Sunday, 5 April 2009

save the magpies


All the trees on the street had big yellow signs attached to them, warning that the tree surgeons would be at work on Friday. I was presented with a dilemma; the magpies have nested in the tree at the front of our house, and while I like magpies because they are lively and exuberant, I also feel protective of the songbirds who nest in the neighbourhood.

There was a blackbird nest in the ivy on a garden wall overlooked by our kitchen window; for a few years running, we watched the blackbirds' to-ings and fro-ings, and their valiant dive-bombing of the magpies that occasionally marauded their way in, looking for the eggs.

Finally, though, it was not the magpies that put paid to the blackbirds' nest. It wasn't even the local cats. It was the aspirational neighbours, who had the ivy ripped down and replaced with a wooden fence, to go with their wooden decking, wooden shed and wooden castle-thing-for-the-kids.
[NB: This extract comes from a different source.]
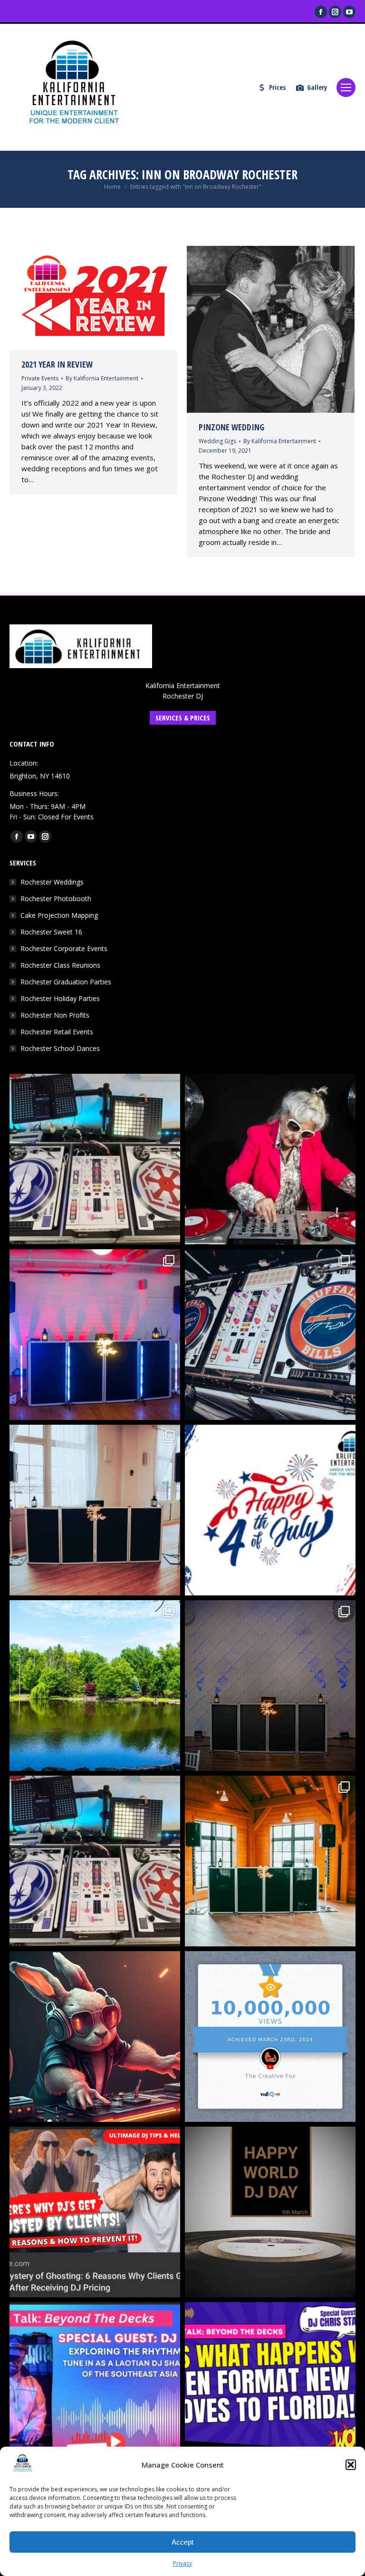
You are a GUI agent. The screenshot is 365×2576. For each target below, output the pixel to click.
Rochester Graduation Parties (65, 981)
So there are worse things than magpies.

I had a word with the chaps with chainsaws. They agreed to leave the tree alone; indeed, they are obliged to not work on trees with active nests in them. Which must be a problem, this late in the season.

It was fun watching the men swinging around in the trees. Quite fancied having a go myself.
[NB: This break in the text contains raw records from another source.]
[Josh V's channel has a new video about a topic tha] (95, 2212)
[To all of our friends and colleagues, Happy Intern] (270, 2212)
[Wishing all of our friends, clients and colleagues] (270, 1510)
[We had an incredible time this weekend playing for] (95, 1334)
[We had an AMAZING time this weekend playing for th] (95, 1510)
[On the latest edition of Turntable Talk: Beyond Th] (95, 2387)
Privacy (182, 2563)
On the climbing of trees, we bumped into Kayle Brandon in IKEA the other week, when we were in there buying frames for my pictures. She it was who organised the Feral Food thing at the Cube in Bristol that I got involved with. She told us that she was having a tree climbing event in Ashton Court, for National Tree Climbing Day or something. Interesting idea. Tree climbing is not really a group activity, in my book. Unless you're a tree surgeon, of course.